Just Eat provides first bite for LSE’s High Growth Segment

Fast-growing companies, especially in the technology sector, now have a possible new home: LSE’s High Growth Segment. Melanie Wadsworth, partner at Faegre Baker Daniels, looks at what is required to list and how one of the most promising businesses in the country is set to use it.

Just Eat, the online takeaway firm, has confirmed it will list on the High Growth Segment (HGS) of the London Stock Exchange’s Main Market when it is admitted to trading next month. In doing so, it will be the first company to join the HGS since the segment was launched in March 2013.

According to the London Stock Exchange, the HGS was created to offer a route to market for high-growth, revenue-generating companies which did not meet the eligibility criteria for the Premium segment. Historically, such companies might have looked to AIM for a listing and it is probably no coincidence that the launch of the HGS coincided with a difficult period for the AIM market, whose currency is only now beginning to recover from the impact of the recession.

That said, the intention was always that the HGS would attract companies larger than those which might sit comfortably on AIM and, with a proposed market capitalisation of at least £1.2 billion on listing, Just Eat certainly fulfils that criteria.

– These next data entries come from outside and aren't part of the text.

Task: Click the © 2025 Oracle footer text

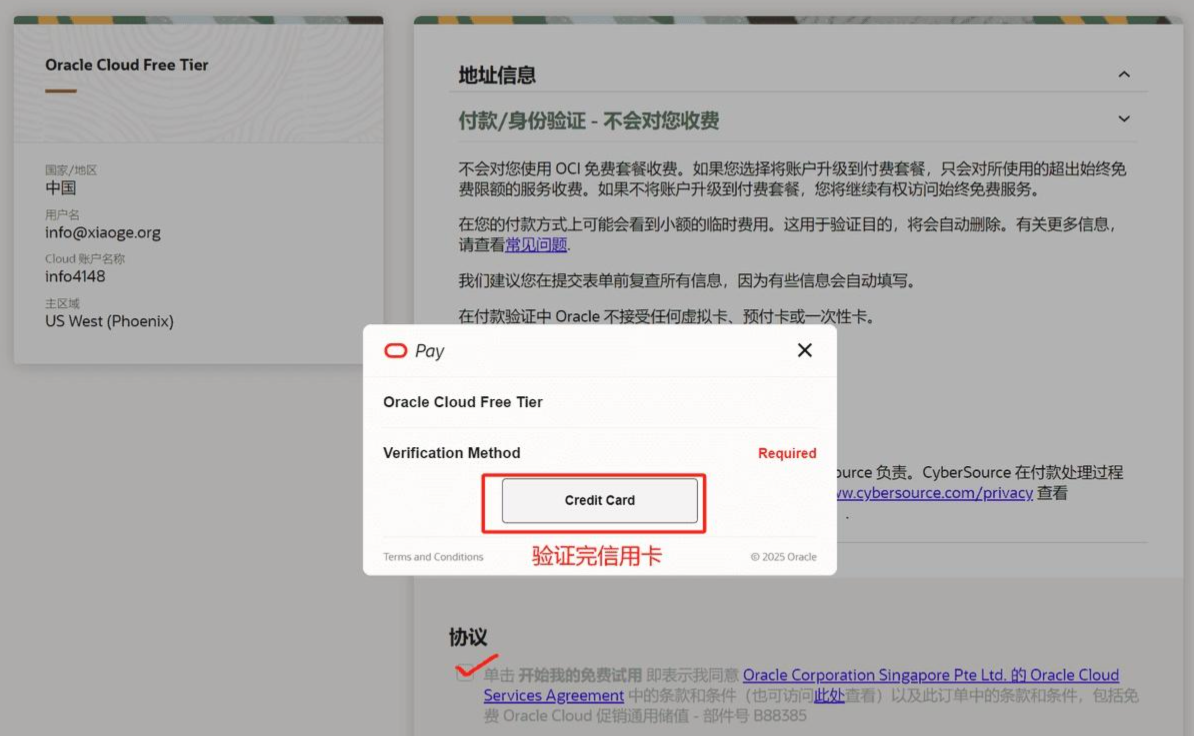Action: (x=783, y=557)
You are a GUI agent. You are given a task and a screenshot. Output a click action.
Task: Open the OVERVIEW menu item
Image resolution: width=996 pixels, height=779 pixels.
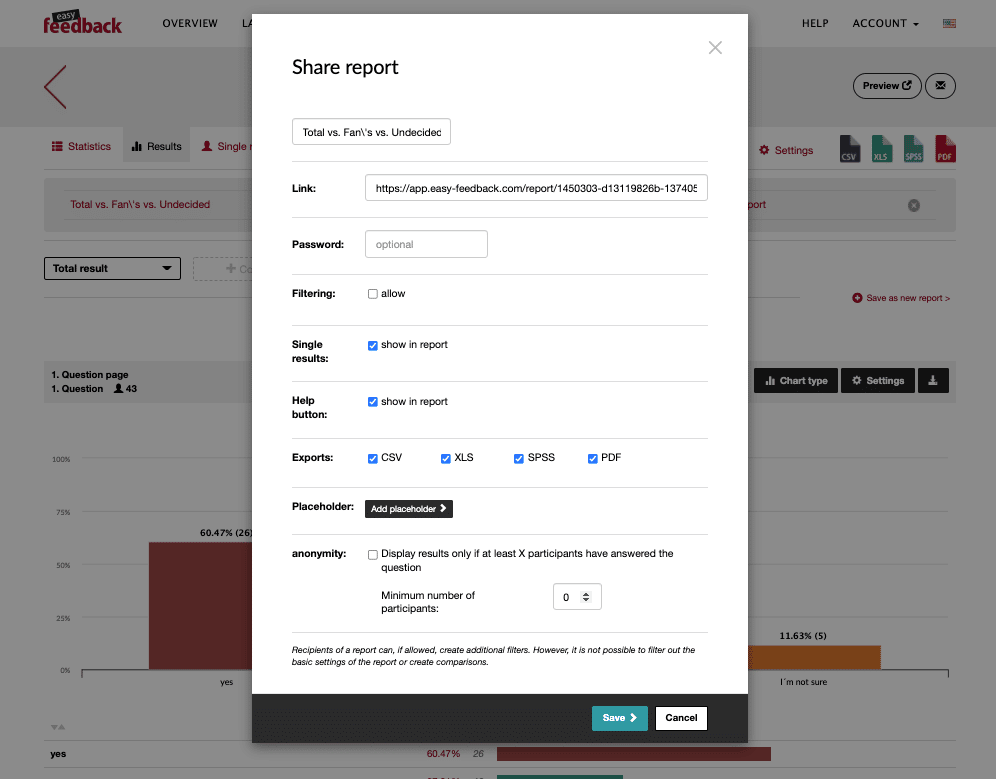click(190, 23)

Although this valuation may appear steep when compared to the company’s underlying EBITDA of £14.1 million, Just Eat and its advisers have taken the view that the company’s impressive and rapid growth is justification enough (2013: number of orders up 59 per cent; revenue up almost 62 per cent to £96.8 million). Not every aspiring HGS company will be able to match such success, but it is a requirement of entry to the HGS that a company can demonstrate revenue growth of at least 20 per cent, on a compound annual growth rate basis, over the three year period preceding admission.

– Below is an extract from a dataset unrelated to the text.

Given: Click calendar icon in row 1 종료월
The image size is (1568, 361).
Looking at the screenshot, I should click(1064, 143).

In seeking to differentiate the HGS, the London Stock Exchange has made much of its reduced ‘free float’ requirement. Whilst companies seeking admission to the Main Market must usually have at least 25 per cent of their shares in public hands at the time of admission, the free float requirement for HGS companies is reduced to 10 per cent, provided that the shares in public hands have a minimum value of £30 million.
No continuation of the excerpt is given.